What you need to do
Set the records down again, exactly, without their images.
[Opening Records for this exercise section]
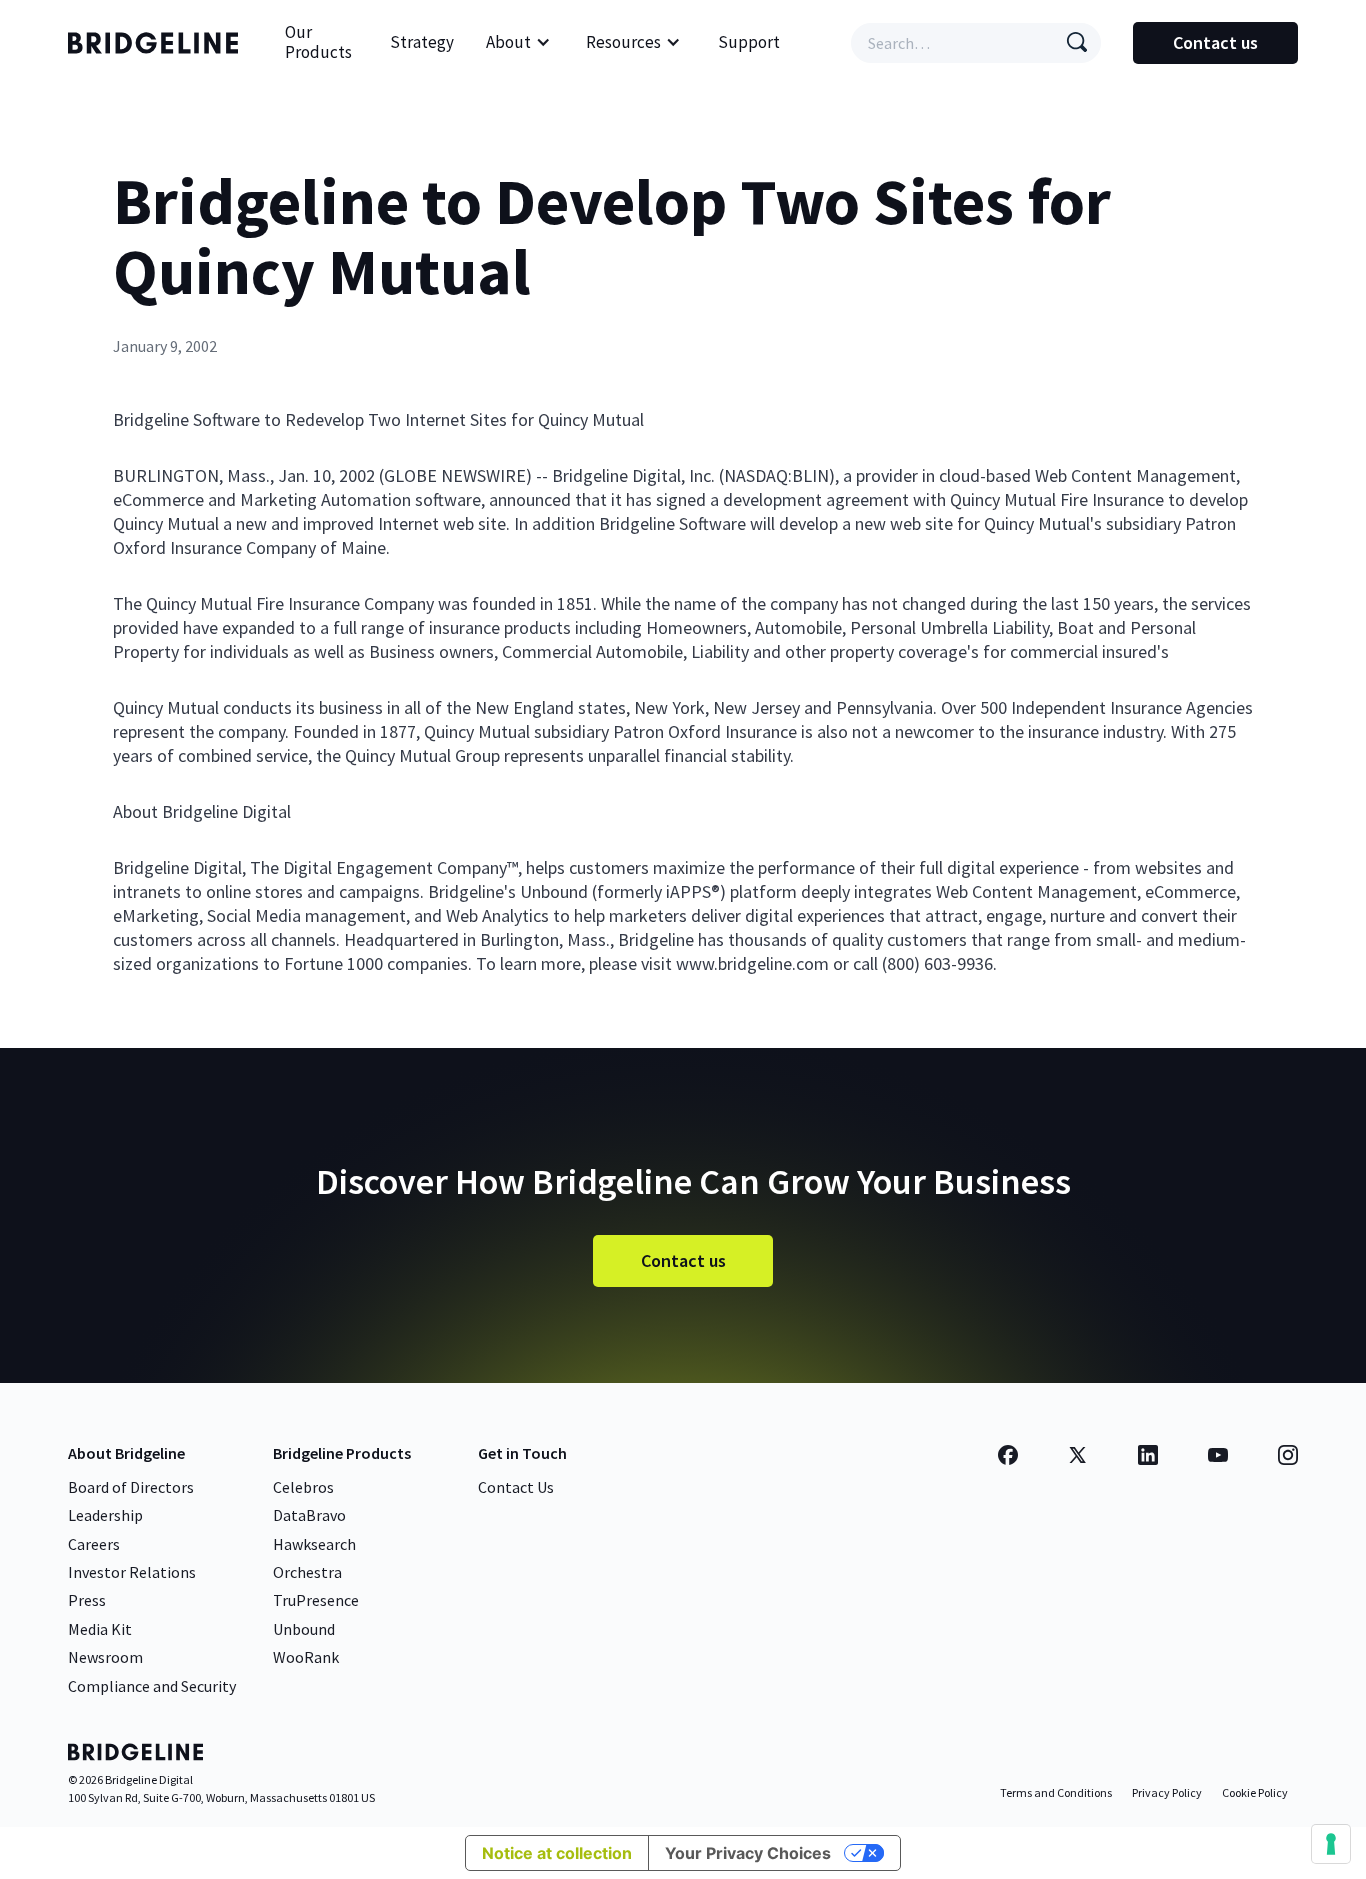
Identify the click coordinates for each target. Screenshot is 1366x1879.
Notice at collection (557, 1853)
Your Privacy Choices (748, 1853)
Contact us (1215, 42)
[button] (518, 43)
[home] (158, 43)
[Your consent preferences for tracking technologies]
[Closing Records for this exercise section]
Result of the task
Identify the click coordinates for each target. Screenshot is 1366x1879.
Notice at collection (557, 1853)
Your Privacy Choices (748, 1853)
Contact us (1215, 42)
[button] (518, 43)
[home] (158, 43)
[Your consent preferences for tracking technologies]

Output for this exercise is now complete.